Pick out every line in the data below that holds "settings".

------ Data for processing ------

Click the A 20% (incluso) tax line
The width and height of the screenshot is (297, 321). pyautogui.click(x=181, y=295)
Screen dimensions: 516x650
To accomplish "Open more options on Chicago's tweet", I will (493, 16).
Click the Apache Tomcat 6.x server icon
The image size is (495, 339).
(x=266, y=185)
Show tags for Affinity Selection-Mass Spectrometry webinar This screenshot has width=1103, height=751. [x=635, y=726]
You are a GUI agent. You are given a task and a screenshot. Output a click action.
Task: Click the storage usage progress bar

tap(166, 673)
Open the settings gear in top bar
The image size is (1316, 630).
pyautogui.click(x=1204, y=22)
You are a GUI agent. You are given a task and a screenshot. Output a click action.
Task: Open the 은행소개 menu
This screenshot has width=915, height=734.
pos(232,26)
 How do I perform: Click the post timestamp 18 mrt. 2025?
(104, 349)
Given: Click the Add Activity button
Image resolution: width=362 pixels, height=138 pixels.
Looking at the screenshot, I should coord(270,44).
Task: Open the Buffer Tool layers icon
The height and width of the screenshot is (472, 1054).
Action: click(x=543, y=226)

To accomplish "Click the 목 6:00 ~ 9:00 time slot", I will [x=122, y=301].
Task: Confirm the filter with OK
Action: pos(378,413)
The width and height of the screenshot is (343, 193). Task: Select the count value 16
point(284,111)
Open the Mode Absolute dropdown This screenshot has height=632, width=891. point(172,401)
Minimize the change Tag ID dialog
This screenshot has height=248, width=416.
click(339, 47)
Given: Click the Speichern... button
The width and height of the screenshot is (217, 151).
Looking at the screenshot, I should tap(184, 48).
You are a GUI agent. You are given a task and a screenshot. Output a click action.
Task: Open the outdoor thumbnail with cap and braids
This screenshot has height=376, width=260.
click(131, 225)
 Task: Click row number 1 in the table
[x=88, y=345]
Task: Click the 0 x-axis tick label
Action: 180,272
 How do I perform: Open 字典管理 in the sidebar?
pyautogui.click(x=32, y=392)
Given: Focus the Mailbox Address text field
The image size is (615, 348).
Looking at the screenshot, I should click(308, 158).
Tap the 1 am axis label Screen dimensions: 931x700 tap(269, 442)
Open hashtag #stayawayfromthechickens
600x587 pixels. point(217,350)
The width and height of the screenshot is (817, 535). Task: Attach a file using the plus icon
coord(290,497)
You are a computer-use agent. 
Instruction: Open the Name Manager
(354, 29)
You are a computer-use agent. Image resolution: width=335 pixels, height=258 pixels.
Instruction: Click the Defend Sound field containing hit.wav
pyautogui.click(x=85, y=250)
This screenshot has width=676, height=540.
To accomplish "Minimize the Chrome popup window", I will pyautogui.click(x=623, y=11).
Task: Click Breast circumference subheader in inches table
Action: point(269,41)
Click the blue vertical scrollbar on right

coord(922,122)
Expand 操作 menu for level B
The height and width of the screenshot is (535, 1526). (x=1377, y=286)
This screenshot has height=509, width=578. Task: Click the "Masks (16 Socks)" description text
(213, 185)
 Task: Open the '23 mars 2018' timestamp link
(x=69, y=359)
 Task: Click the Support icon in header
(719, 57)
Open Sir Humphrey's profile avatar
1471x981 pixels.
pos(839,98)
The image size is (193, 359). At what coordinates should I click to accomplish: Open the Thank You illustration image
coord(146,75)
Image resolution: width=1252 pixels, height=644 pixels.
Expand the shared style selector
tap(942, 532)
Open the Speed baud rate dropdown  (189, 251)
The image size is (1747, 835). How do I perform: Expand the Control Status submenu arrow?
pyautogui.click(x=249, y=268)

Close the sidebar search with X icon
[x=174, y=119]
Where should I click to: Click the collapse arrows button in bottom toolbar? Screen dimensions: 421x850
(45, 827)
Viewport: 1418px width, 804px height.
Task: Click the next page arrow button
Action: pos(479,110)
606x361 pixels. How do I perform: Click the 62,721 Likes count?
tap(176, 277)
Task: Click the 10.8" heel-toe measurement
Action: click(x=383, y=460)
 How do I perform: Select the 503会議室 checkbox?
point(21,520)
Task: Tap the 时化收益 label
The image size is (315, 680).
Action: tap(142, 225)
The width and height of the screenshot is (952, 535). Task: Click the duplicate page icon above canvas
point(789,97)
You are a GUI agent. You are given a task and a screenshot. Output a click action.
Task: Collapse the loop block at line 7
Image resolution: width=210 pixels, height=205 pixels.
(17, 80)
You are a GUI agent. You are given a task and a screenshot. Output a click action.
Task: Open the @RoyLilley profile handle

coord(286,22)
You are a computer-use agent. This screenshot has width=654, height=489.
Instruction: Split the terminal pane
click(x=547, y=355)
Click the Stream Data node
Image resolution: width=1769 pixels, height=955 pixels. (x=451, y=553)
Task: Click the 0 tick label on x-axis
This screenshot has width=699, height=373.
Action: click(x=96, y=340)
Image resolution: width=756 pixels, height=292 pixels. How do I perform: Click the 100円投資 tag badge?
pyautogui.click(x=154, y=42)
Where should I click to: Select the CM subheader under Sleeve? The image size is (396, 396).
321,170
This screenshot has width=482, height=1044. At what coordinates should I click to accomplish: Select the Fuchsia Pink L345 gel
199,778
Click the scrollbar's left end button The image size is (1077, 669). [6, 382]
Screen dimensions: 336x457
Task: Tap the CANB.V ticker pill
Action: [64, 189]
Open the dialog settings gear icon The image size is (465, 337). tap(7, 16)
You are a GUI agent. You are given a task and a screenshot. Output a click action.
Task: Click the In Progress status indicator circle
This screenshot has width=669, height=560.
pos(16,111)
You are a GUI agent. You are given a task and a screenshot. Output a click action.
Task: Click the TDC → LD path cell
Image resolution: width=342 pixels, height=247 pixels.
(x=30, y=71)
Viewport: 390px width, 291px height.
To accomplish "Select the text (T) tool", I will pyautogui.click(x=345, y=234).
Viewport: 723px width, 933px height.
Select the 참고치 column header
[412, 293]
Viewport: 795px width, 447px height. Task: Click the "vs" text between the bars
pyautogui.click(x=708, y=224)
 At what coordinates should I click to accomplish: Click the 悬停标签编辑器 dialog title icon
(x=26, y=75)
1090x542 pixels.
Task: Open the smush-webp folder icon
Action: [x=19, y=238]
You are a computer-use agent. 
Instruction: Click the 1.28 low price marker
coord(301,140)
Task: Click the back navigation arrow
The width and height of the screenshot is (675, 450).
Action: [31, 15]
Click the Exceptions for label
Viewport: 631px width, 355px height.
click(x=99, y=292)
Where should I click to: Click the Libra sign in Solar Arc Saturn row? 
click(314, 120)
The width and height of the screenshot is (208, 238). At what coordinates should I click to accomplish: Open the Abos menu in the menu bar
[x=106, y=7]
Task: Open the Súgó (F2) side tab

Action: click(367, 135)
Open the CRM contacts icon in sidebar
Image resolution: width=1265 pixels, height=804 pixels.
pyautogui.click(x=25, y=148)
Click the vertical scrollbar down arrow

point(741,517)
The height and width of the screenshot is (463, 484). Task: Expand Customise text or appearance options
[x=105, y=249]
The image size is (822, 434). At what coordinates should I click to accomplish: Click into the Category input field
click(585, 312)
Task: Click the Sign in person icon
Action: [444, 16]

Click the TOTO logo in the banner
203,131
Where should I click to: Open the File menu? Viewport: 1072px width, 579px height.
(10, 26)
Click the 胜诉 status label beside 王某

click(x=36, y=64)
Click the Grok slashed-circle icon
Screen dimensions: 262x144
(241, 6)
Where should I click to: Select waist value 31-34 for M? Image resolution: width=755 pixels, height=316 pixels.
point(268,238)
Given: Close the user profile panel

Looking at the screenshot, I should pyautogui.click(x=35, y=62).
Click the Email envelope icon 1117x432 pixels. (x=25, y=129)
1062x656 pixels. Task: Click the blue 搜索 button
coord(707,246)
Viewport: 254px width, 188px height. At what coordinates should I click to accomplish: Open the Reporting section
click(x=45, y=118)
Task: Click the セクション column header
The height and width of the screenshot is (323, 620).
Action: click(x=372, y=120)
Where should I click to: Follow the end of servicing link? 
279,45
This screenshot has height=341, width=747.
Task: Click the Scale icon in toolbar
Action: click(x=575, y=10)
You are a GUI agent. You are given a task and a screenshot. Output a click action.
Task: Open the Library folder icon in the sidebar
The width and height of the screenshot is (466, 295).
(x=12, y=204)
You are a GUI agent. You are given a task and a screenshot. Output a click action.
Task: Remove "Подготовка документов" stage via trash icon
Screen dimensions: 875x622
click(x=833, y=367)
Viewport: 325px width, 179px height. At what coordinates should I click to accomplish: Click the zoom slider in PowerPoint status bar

------

Result of the task:
Open the settings gear in top bar
Open the dialog settings gear icon The image size is (465, 337). tap(7, 16)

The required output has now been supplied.